I'll talk to my father about construction methods to facilitate the insulation. And also about losing as little square meterage as possible. Perhaps an answer would be to consider a two story structure. Although I'm almost certain this is out of budgetary reach, particularly with the lower level needing headspace of at least 3m for lighting purposes.
In terms of mezzanine. I'm not comfortable going under 220cm per level, if the space is to be useable. I'm 195cm tall, so anything less feels like I'm going to hit my head. 2 meters would mean crouching while I walk. 2.1 or 2.2m ought to be doable though.
I'll see if fully lining a pole shed is a reasonable venture, as this would still be by far the cheapest construction method. Lining with plywood also ought to help with insulation, as well as the vast practicality of adaptability it provides.

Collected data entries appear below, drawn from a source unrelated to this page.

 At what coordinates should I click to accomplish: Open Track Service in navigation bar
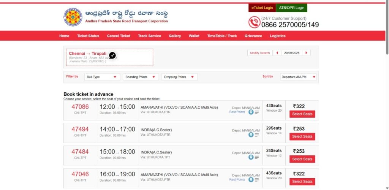149,36
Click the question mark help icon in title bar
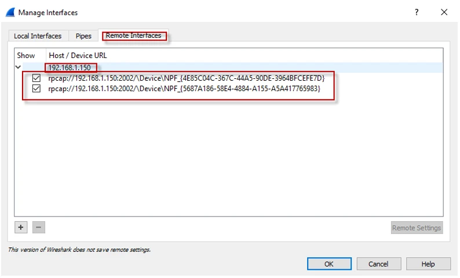Screen dimensions: 460x278 tap(416, 12)
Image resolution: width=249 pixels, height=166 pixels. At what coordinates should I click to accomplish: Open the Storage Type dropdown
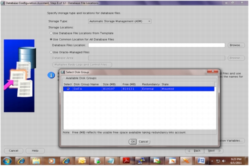click(120, 21)
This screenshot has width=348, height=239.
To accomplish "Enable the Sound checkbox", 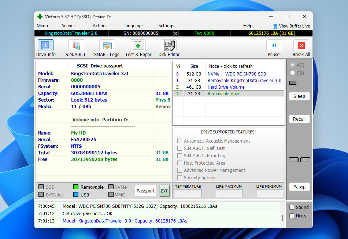I will (x=292, y=207).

My main issue with low voltage lighting is that high CRI lights are still very expensive, and all tungsten lighting is very cheap - and provides high CRI natively. However, this is something I need to look into further. But the lack of heat produced by low voltage lighting certainly is appealing, particularly when having to run air conditioning etc. That being said, in the past I lit mostly with birdies (par16 cans), with 20,35, and 50w bulbs. I'd be looking to add some fresnels this time around, but maybe just some 150w arri knock offs or something, so not massive amounts of power.

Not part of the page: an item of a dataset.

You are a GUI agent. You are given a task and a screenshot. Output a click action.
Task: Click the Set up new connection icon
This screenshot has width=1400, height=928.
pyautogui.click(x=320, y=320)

I think you make a good point regarding individual power conditioners. It's less money upfront, and it's scalable. I can also add a dedicated UPS to the server rack for the edit room that way, that can run 24/7. And not waste any on things that don't need it. LEDs have their own transformers anyway, so I may even be able to create my own double conversion system, if I figure out a way to build my own high CRI led lights. Love building my own equipment.
I think also, I could consider using mostly Tungsten, but going for a 12v lighting grid, as most halogen bulbs, Leds, and tube lights all use 12v anyway. The advantage of going for a 12v grid, is that I can legally do all the wiring myself, and I could use solar energy supplies to build stuff. I need to think about that though, because it makes things a little tricky, but totally doable. I kind of like the idea of 12v grids though. It does mean making/ modifying all off my lights myself, but that's fun, so I'm not bothered by that idea.
Perhaps the pump idea is a good one for me too. That way I could have a flushing toilet inside the building also, and then send the waste up to the properties primary septic tank using a pump. Solves a lot of problems. I remember a SPFX place I was in once had a special plaster trap under the sink, which would filter the water before draining. It just needed emptying every so often, but it worked really well. I could look into that too. I don't mind the bucket system, but would prefer a functional sink, provided it doesn't cost the world.
Do you consider having a hot water cylinder or infinity for warm water to be useful too? Not sure what that would add to cost, but if I put a full bathroom in the studio, it means I don't have to build a small house to live in. I could just live in the studio (although quasi legally).
Just to facilitate my thinking on structure design for the building, what do you guys consider to be the bare minimum ceiling height for the animation stages? I have a few other ideas for how to design the building to cut cost on insulation, lining, and climate control, but it's slightly dependant on minimum ceiling height. I think in my mind, 3m is the minimum. Perhaps 3.6m is a good compromise? I could consider going for a level ceiling, instead of stepped, as it would provide better insulation with the air gap above the batts. Than creating a step in the roof for the office portion, and having two levels of 2.4m height. Workshop space bellow, office (and potentially a small living space) above. I'd consider running the second story the full length of the building, i.e. 14m x either 2.4 or 3.6m, then having the remaining stage area to be 14m x 6 or 4.8m, respectively. Moving the workshop space entirely along to the backwall gives me roughly the same square meterage of animation stages as what I have now, as currently the bay on the far left is entirely workshop space anyway.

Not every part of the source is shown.